_Provided data_:
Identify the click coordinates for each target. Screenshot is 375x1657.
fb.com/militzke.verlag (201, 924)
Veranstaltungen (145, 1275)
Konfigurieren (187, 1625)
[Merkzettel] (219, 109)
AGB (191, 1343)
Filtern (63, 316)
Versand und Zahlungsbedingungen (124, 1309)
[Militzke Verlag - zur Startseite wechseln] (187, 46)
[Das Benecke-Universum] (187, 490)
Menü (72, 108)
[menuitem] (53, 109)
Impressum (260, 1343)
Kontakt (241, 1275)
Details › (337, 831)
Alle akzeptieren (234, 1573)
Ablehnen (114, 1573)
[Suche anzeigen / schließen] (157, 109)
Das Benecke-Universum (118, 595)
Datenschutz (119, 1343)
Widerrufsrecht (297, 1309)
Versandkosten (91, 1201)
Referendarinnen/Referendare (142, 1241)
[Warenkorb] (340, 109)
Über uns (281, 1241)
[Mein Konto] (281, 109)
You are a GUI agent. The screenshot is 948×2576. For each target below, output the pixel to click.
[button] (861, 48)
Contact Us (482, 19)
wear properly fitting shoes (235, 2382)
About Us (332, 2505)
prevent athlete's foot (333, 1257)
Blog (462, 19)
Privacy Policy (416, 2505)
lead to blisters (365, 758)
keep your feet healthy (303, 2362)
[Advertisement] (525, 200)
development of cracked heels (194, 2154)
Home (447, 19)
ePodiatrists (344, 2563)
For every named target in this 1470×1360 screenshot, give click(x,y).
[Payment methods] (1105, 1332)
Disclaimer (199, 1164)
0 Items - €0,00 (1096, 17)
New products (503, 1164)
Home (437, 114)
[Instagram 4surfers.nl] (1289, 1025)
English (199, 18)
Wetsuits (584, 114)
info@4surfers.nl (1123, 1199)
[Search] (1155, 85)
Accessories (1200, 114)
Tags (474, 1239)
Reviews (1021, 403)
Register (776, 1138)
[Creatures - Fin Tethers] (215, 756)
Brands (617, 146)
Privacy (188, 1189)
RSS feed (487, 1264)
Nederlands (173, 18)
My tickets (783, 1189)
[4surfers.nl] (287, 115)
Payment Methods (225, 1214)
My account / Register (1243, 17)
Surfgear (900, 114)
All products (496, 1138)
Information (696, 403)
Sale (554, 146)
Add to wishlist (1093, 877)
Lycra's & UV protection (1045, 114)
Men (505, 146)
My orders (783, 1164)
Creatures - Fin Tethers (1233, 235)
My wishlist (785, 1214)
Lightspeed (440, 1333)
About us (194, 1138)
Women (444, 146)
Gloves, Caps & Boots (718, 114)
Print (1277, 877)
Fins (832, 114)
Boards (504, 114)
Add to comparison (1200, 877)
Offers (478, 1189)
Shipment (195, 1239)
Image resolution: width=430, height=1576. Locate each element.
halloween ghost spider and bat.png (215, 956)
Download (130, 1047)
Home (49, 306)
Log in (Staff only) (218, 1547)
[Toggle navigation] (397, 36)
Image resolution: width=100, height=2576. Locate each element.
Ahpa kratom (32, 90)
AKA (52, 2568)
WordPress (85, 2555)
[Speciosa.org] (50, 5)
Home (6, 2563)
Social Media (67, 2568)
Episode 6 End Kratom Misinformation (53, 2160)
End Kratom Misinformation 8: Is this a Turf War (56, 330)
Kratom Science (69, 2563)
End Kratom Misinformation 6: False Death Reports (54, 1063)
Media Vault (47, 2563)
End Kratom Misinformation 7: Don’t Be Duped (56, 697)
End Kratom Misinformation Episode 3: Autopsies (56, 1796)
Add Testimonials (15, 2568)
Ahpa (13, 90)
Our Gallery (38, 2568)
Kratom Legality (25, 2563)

_What you should do_:
Every line above that includes the string "this" needs to be copied.

_Response to the exercise_:
For every named target in this 1470×1360 screenshot, give click(x,y).
End Kratom Misinformation 8: Is this a Turf War (56, 330)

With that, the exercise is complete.